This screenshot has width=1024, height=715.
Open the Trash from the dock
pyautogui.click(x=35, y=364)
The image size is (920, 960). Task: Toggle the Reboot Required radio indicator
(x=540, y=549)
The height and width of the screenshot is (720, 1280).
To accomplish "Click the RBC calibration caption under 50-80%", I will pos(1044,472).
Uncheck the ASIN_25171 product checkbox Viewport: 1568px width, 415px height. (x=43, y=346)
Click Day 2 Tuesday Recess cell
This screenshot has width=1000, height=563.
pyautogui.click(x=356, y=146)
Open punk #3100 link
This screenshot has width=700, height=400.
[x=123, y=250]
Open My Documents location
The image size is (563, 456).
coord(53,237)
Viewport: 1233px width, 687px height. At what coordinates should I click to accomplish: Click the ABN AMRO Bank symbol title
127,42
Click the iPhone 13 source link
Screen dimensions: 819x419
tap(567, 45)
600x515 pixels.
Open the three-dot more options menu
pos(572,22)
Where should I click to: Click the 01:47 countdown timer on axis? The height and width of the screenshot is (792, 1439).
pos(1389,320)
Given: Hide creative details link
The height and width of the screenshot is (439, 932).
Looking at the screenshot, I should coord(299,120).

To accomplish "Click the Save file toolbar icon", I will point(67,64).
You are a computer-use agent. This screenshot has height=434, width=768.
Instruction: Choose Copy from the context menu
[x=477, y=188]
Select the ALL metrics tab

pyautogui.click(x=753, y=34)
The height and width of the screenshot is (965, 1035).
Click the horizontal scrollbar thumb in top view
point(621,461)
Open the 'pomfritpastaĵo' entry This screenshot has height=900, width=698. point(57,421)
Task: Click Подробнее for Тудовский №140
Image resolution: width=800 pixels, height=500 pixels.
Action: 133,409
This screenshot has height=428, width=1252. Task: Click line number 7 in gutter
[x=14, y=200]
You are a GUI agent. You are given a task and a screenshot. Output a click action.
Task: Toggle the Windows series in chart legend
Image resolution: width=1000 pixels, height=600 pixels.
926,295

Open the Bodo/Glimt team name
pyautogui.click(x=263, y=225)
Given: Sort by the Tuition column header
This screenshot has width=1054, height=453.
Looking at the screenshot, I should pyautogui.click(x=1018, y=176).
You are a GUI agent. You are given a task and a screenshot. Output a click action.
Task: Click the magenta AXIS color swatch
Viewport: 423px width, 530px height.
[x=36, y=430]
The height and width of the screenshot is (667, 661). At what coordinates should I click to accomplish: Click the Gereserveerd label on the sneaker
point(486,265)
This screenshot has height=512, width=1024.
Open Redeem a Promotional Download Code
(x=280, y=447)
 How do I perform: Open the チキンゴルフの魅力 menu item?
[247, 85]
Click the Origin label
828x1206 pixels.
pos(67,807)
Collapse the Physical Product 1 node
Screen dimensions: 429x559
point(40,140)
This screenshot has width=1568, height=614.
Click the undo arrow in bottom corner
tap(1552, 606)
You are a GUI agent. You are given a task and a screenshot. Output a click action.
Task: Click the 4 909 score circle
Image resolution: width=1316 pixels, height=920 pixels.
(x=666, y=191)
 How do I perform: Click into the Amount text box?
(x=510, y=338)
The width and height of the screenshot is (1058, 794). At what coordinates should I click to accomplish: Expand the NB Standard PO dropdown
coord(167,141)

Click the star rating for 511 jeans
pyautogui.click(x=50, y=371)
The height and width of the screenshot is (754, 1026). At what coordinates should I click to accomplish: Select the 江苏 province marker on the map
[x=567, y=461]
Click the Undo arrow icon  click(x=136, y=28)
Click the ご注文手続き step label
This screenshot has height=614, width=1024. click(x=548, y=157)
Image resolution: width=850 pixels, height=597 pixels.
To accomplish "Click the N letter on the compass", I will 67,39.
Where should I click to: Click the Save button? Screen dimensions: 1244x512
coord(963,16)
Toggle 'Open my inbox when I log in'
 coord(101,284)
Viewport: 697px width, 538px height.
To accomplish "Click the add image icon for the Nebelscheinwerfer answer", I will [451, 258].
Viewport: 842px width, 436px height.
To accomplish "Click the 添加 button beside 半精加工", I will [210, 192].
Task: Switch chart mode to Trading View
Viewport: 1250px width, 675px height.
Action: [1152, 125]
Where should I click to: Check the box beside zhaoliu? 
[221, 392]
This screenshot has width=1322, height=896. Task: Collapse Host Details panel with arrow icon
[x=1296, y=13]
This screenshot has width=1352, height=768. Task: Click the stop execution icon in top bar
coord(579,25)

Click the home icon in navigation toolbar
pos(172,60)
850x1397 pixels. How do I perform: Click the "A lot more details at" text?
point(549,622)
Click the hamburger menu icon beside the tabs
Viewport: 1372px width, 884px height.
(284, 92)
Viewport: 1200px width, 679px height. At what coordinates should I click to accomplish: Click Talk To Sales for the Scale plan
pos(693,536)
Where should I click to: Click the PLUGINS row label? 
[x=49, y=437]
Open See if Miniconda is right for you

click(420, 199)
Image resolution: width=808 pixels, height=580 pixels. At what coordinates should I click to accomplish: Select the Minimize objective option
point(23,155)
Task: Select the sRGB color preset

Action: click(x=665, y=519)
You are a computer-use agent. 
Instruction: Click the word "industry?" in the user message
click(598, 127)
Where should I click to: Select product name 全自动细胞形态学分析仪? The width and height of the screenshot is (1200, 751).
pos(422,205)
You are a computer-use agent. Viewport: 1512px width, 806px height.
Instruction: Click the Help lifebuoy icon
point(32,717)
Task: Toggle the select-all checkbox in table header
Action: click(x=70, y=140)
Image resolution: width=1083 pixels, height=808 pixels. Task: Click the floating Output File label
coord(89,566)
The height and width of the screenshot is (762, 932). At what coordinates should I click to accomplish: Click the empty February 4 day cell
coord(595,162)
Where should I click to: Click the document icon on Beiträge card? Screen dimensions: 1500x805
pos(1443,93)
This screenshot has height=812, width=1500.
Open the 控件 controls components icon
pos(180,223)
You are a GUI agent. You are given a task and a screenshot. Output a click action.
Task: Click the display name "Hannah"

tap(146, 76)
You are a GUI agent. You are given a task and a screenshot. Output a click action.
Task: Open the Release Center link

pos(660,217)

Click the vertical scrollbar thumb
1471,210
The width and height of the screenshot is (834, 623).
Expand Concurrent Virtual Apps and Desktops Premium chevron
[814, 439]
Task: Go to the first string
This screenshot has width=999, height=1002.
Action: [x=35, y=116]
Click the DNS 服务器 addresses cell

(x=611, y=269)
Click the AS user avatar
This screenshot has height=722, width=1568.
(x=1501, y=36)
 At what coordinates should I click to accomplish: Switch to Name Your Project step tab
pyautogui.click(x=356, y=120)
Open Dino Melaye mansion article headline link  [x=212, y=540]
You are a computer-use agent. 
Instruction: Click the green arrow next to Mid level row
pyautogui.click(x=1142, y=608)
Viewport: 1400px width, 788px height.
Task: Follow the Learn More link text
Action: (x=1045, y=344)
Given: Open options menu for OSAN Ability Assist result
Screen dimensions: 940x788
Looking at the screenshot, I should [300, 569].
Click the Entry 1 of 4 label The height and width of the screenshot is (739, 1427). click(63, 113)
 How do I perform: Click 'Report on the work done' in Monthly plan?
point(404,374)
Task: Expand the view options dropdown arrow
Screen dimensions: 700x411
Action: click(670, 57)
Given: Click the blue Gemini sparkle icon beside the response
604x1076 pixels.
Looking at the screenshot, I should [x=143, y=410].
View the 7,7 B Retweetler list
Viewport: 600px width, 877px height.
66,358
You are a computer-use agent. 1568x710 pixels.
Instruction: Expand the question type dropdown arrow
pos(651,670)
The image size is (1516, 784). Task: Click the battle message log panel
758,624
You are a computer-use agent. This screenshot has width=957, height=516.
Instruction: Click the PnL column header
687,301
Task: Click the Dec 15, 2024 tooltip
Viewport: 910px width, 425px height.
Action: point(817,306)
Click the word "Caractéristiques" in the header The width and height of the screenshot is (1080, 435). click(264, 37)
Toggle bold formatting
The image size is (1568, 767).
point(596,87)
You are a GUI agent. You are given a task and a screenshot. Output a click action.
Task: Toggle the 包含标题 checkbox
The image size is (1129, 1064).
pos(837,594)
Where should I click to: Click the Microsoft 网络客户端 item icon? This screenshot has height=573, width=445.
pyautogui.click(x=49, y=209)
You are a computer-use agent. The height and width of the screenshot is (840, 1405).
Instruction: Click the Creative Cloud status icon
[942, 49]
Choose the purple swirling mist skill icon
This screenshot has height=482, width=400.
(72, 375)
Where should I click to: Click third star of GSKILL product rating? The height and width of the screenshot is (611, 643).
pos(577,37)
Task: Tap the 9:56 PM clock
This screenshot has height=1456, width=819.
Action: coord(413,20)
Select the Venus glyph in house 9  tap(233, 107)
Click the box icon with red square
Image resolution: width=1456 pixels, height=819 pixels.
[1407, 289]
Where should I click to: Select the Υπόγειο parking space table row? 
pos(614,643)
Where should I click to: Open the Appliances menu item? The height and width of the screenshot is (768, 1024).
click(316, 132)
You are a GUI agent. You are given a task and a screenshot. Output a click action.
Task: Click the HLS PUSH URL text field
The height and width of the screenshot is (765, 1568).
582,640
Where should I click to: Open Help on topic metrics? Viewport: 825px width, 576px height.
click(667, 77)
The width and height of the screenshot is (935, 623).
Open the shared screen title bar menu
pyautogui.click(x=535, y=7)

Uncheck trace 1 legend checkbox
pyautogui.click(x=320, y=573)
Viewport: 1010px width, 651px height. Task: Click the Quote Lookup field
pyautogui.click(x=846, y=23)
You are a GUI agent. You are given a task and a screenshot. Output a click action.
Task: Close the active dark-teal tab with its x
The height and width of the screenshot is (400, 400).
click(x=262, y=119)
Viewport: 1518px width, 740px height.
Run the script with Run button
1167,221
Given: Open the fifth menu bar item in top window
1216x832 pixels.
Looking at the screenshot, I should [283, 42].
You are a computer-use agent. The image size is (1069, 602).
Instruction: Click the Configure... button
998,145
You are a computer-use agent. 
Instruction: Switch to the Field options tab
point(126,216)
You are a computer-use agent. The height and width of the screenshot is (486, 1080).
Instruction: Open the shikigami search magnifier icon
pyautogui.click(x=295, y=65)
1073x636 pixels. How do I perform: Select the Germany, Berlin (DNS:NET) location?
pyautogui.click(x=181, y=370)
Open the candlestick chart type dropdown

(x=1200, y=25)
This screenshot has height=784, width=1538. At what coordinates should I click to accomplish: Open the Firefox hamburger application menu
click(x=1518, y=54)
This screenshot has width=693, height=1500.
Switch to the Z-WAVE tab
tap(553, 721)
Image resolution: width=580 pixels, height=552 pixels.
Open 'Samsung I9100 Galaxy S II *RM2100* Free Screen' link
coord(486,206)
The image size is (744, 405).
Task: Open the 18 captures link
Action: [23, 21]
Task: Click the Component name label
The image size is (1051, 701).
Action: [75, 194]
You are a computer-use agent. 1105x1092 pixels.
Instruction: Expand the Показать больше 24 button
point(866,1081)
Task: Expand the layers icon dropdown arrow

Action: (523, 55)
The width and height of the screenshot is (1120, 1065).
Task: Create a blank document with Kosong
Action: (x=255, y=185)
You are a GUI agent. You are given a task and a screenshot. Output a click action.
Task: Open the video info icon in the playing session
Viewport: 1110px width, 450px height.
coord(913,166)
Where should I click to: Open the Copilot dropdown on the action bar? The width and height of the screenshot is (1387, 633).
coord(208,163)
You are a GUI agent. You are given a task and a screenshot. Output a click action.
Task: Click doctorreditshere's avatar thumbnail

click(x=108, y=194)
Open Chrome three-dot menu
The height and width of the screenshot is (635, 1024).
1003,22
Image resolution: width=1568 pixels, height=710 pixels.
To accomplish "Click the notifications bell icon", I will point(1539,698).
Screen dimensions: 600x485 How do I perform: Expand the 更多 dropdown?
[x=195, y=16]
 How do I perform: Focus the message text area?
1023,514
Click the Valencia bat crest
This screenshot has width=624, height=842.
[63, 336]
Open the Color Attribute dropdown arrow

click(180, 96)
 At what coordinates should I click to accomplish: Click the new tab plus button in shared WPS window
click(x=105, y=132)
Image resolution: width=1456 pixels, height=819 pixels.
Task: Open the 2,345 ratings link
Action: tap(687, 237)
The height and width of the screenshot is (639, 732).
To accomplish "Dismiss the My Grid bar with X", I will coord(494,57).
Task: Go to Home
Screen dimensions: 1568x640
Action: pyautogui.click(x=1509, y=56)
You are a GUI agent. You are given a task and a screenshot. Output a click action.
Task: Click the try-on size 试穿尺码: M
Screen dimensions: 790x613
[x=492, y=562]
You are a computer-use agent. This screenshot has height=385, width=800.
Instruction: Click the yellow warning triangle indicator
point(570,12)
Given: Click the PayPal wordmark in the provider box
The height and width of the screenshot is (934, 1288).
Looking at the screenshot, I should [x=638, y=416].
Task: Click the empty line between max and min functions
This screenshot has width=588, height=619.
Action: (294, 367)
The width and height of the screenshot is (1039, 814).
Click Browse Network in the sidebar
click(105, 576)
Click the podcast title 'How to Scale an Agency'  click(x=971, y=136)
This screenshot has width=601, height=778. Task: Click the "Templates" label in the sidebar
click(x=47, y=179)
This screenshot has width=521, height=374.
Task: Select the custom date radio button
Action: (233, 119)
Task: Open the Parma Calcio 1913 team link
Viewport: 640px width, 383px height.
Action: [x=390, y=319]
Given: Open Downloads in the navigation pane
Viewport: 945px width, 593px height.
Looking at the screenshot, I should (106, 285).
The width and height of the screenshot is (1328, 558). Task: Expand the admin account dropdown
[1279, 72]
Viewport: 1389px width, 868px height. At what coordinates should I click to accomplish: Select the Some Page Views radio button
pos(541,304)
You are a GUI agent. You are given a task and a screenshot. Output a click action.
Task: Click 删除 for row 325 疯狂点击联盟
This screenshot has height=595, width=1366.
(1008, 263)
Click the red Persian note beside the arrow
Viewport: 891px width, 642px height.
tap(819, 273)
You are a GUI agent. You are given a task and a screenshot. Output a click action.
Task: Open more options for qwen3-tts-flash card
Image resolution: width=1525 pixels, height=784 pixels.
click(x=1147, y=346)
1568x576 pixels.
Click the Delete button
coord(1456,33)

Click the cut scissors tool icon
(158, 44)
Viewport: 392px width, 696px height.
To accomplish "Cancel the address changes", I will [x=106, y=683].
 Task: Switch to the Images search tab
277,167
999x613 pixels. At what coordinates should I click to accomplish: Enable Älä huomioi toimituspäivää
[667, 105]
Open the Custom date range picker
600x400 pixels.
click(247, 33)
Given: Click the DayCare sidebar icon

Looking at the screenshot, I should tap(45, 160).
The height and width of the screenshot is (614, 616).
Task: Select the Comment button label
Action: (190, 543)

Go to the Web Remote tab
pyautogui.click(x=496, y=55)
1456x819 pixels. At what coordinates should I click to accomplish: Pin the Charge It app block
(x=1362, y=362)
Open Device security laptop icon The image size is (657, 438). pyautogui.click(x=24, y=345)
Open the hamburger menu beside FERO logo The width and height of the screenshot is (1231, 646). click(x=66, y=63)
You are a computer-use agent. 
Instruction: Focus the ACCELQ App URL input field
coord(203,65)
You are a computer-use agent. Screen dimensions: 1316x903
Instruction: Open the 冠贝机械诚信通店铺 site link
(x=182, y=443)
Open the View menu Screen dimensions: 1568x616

=======

● **Required work**
Only the lines from the start of the material through the line containing "Open the 'pomfritpastaĵo'" belong in the answer, each copied exactly.

● **Response box**
This screenshot has width=1024, height=715.
Open the Trash from the dock
pyautogui.click(x=35, y=364)
The image size is (920, 960). Task: Toggle the Reboot Required radio indicator
(x=540, y=549)
The height and width of the screenshot is (720, 1280).
To accomplish "Click the RBC calibration caption under 50-80%", I will pos(1044,472).
Uncheck the ASIN_25171 product checkbox Viewport: 1568px width, 415px height. (x=43, y=346)
Click Day 2 Tuesday Recess cell
This screenshot has width=1000, height=563.
pyautogui.click(x=356, y=146)
Open punk #3100 link
This screenshot has width=700, height=400.
[x=123, y=250]
Open My Documents location
The image size is (563, 456).
coord(53,237)
Viewport: 1233px width, 687px height. At what coordinates should I click to accomplish: Click the ABN AMRO Bank symbol title
127,42
Click the iPhone 13 source link
Screen dimensions: 819x419
tap(567, 45)
600x515 pixels.
Open the three-dot more options menu
pos(572,22)
Where should I click to: Click the 01:47 countdown timer on axis? The height and width of the screenshot is (792, 1439).
pos(1389,320)
Given: Hide creative details link
The height and width of the screenshot is (439, 932).
Looking at the screenshot, I should coord(299,120).

To accomplish "Click the Save file toolbar icon", I will point(67,64).
You are a computer-use agent. This screenshot has height=434, width=768.
Instruction: Choose Copy from the context menu
[x=477, y=188]
Select the ALL metrics tab

pyautogui.click(x=753, y=34)
The height and width of the screenshot is (965, 1035).
Click the horizontal scrollbar thumb in top view
point(621,461)
Open the 'pomfritpastaĵo' entry This screenshot has height=900, width=698. point(57,421)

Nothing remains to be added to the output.